**Problem requirements**
In the entries below, find the string "screenshot" and return each line holding it.

**Given records**
>>>>

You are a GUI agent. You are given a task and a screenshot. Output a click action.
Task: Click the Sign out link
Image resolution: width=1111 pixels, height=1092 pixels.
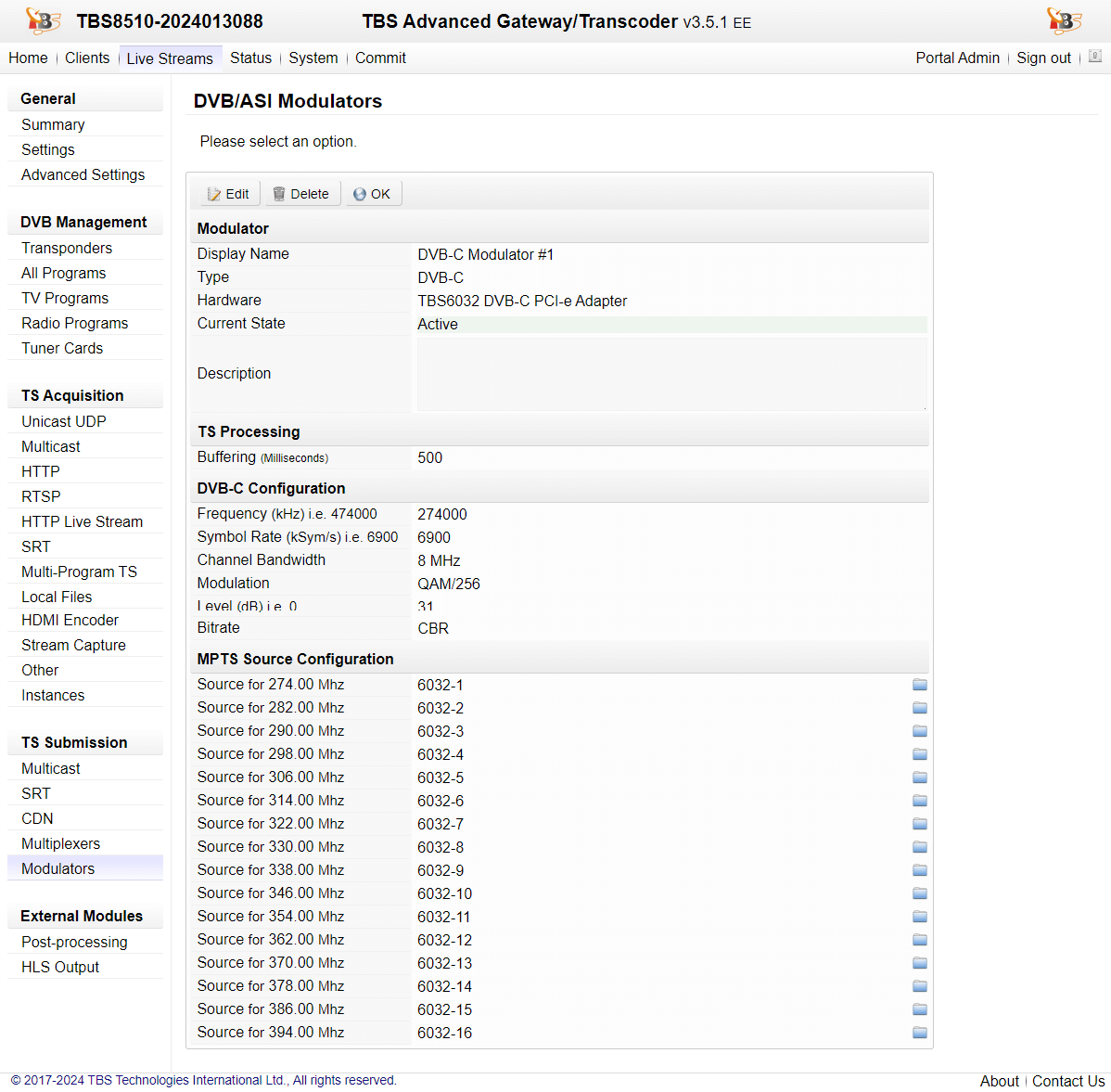pos(1043,58)
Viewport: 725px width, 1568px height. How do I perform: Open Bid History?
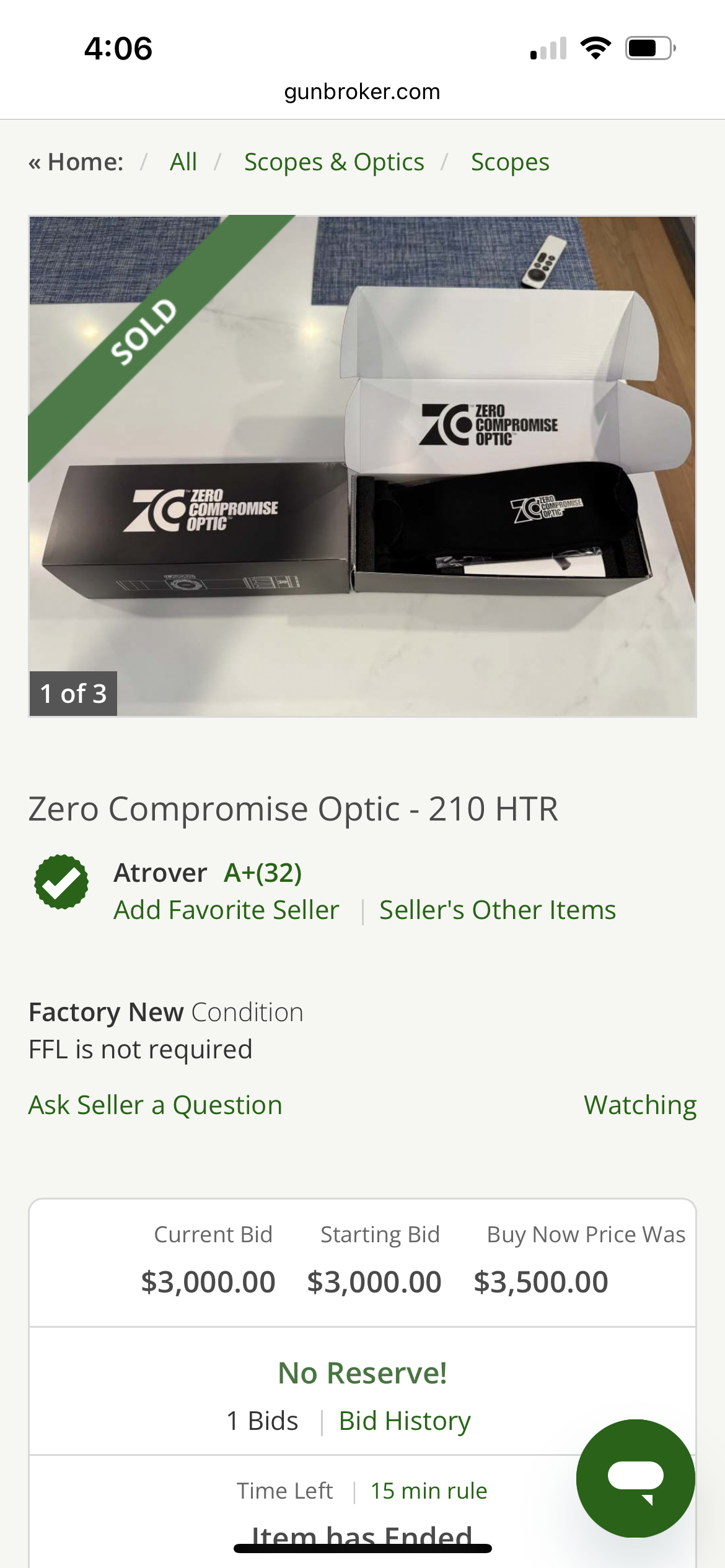[x=405, y=1421]
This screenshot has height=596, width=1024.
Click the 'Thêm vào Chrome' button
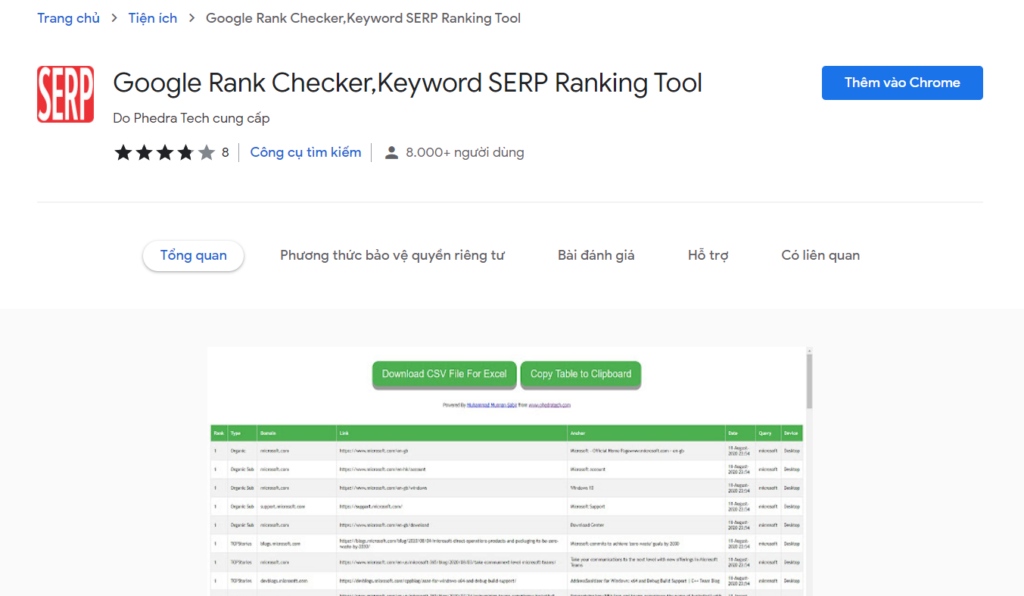point(901,83)
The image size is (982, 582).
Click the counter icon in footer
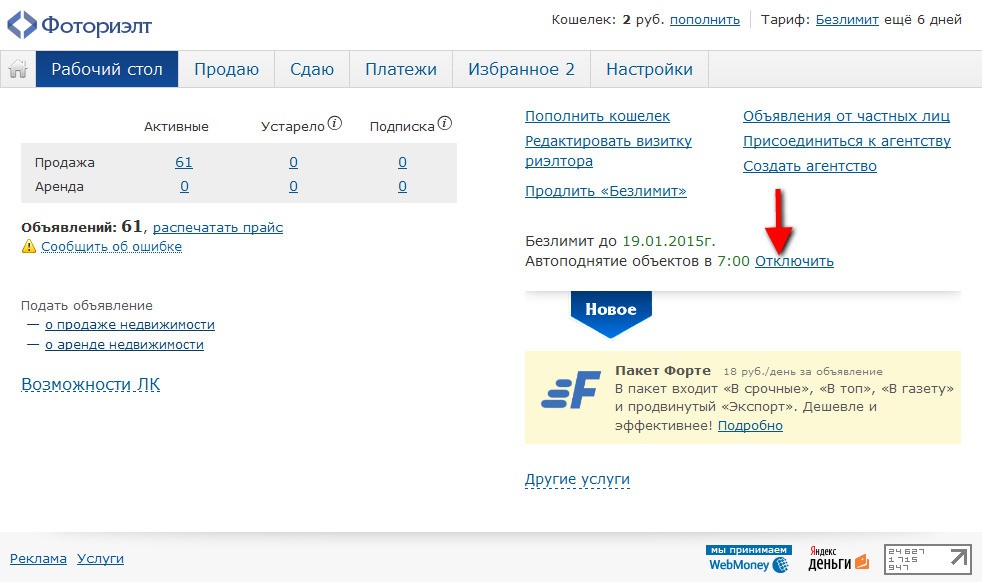[927, 559]
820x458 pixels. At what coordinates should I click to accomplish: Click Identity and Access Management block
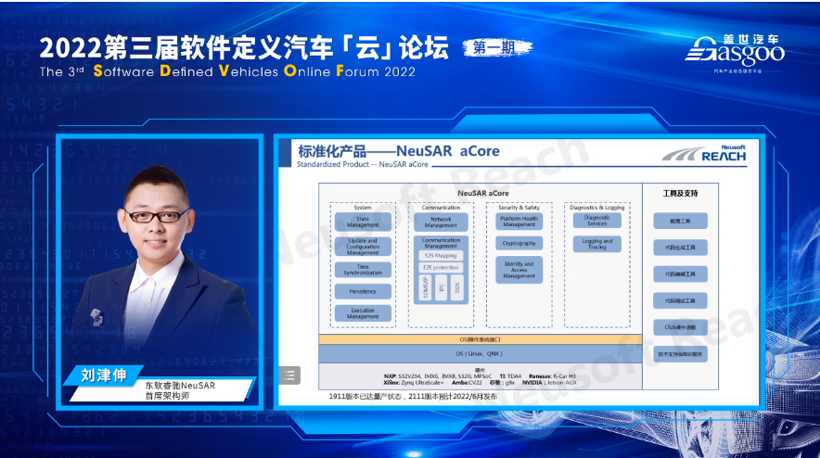[x=519, y=269]
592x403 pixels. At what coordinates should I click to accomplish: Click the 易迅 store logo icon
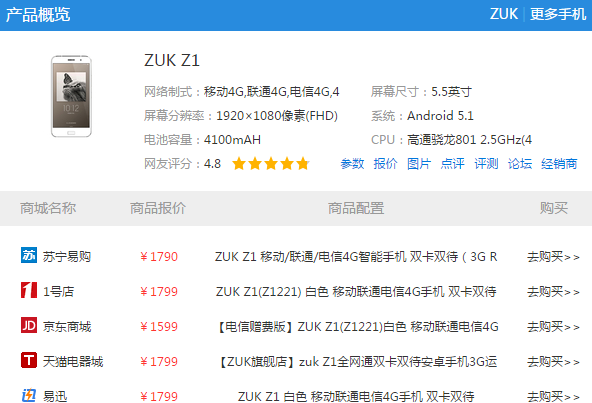click(x=29, y=395)

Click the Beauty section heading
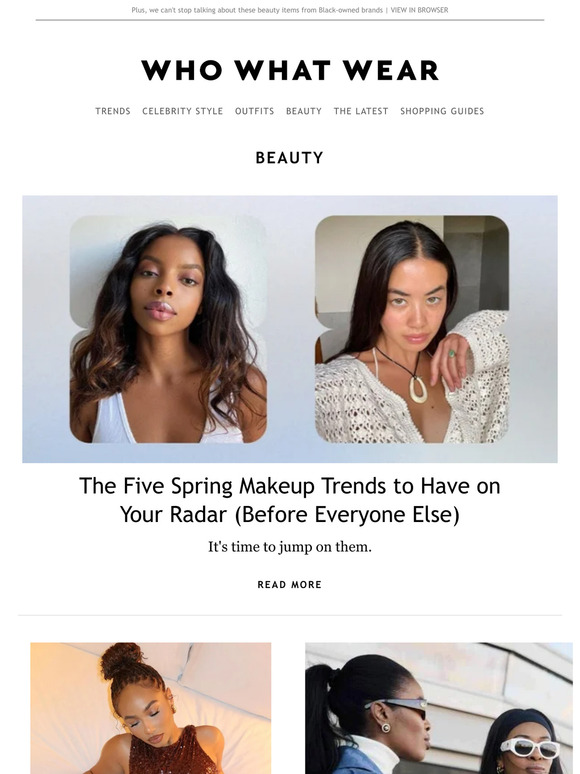[x=290, y=158]
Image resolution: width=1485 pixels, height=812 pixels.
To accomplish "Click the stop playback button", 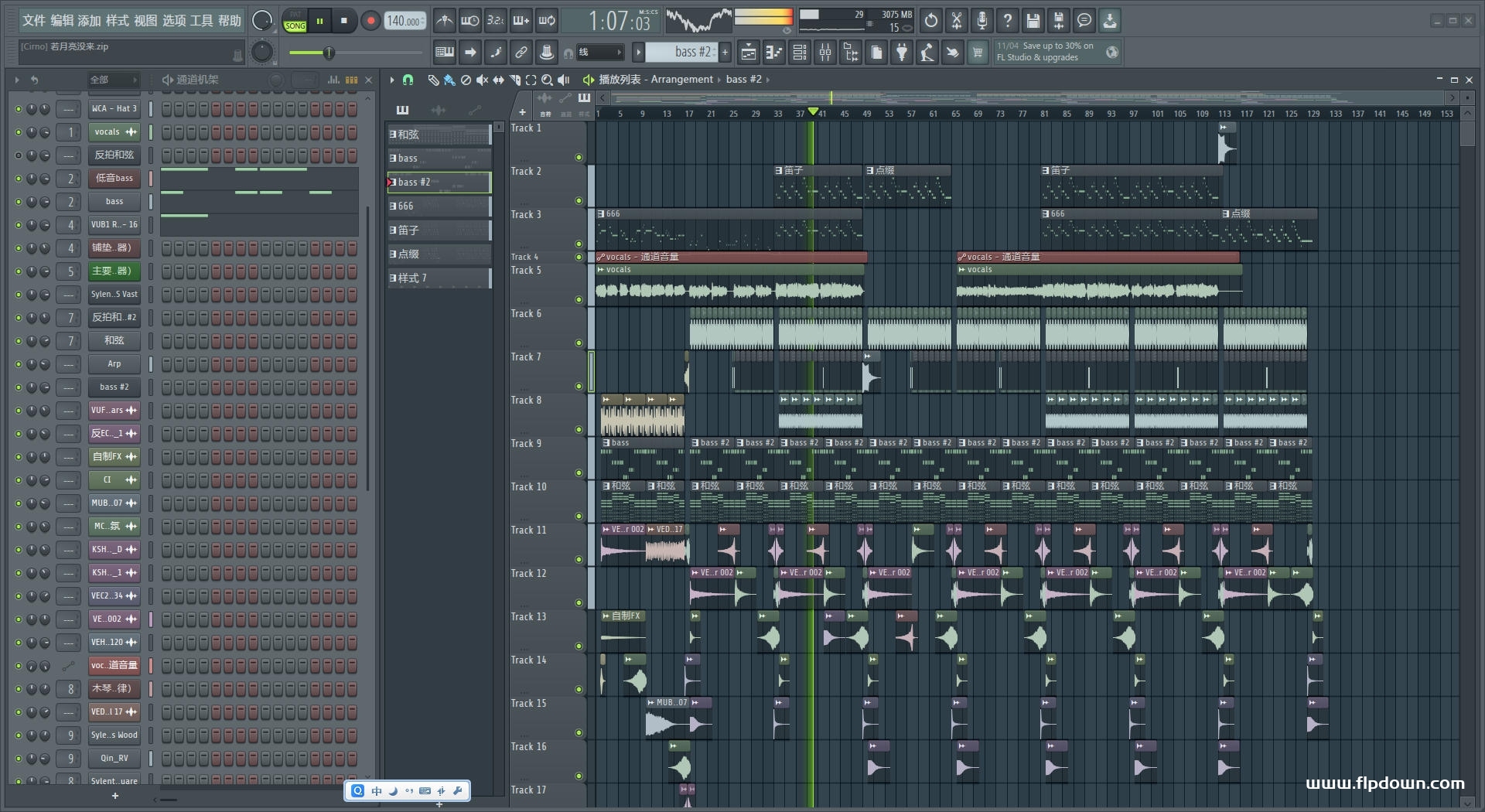I will [344, 21].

<<<<

**Result for this exercise**
You are a GUI agent. You are given a task and a screenshot. Output a click action.
This screenshot has height=596, width=1024.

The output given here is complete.